Mike Pence, Donald Trump's running
mate, opposed a proposed bill in 2009 that sought to promote gay
rights abroad.
Pence served in the House of
Representatives for ten years prior to being elected governor of
Indiana.
According to the
Washington
Blade, Pence opposed a bill that sought to extend benefits to
the partners of gay employees at the State Department. The House
draft of the 2010-2011 Foreign Relations Authorization Act also
required the agency to report attacks on the LGBT community and to
“encourage the governments of other countries to reform or appeal
laws of such countries criminalizing homosexuality or consensual
homosexual conduct.”
While the measure failed, Pence backed
an amendment that sought to delete the bill's pro-gay language.
Then-Representative Pence said that the
proposal was unworkable because it would “tie the hands” of
American diplomats by “mandating that they make sexual orientation
a foreign policy priority regardless of other national security
considerations.”
He added that he's opposed to laws that
criminalize sex between consenting adults of the same sex.

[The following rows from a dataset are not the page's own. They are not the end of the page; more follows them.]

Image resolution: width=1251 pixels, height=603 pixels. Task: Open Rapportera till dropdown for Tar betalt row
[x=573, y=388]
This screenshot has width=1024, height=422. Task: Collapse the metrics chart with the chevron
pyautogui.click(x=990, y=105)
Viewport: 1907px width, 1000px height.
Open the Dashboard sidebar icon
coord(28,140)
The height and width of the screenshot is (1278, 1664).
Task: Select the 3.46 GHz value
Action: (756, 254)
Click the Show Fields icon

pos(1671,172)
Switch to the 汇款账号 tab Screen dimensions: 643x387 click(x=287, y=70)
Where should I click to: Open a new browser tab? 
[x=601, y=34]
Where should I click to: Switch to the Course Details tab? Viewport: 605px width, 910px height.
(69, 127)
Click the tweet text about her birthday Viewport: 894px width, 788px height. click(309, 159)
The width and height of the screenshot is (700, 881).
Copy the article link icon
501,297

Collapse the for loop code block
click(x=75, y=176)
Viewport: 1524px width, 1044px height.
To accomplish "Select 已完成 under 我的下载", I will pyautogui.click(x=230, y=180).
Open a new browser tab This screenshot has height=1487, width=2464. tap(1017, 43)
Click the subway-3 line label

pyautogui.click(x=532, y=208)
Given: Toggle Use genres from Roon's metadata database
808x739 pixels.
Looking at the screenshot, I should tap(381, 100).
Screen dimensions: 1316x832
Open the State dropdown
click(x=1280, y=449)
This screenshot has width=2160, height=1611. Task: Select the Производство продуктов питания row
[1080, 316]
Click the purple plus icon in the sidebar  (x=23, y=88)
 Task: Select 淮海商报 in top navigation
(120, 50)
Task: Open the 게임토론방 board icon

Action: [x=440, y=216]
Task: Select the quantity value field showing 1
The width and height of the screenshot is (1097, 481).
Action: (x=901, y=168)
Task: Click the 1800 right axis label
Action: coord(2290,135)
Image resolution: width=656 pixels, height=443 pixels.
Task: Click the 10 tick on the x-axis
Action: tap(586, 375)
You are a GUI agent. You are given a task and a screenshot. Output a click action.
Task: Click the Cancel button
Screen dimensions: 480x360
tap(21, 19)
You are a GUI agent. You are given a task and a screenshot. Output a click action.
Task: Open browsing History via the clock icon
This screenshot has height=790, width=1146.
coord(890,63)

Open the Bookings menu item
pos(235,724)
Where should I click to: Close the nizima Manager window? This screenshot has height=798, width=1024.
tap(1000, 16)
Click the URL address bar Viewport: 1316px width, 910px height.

Then Secretary of State Hillary Clinton
extended some benefits to gay employees in the State Department
working abroad in 2009. During her tenure at the department, Clinton
supported numerous LGBT initiatives.
Brandon Lorenz, a spokesperson for the
Human Rights Campaign (HRC), the nation's largest LGBT rights
advocate, told the paper that while Pence worked “to undermine
LGBTQ equality abroad in Congress” Clinton, as secretary of state,
“went before the international community to declare that 'gay
rights are human rights,' launched the Global Equality Fund and
pioneered the first-ever UN resolution protecting LGBTQ people.”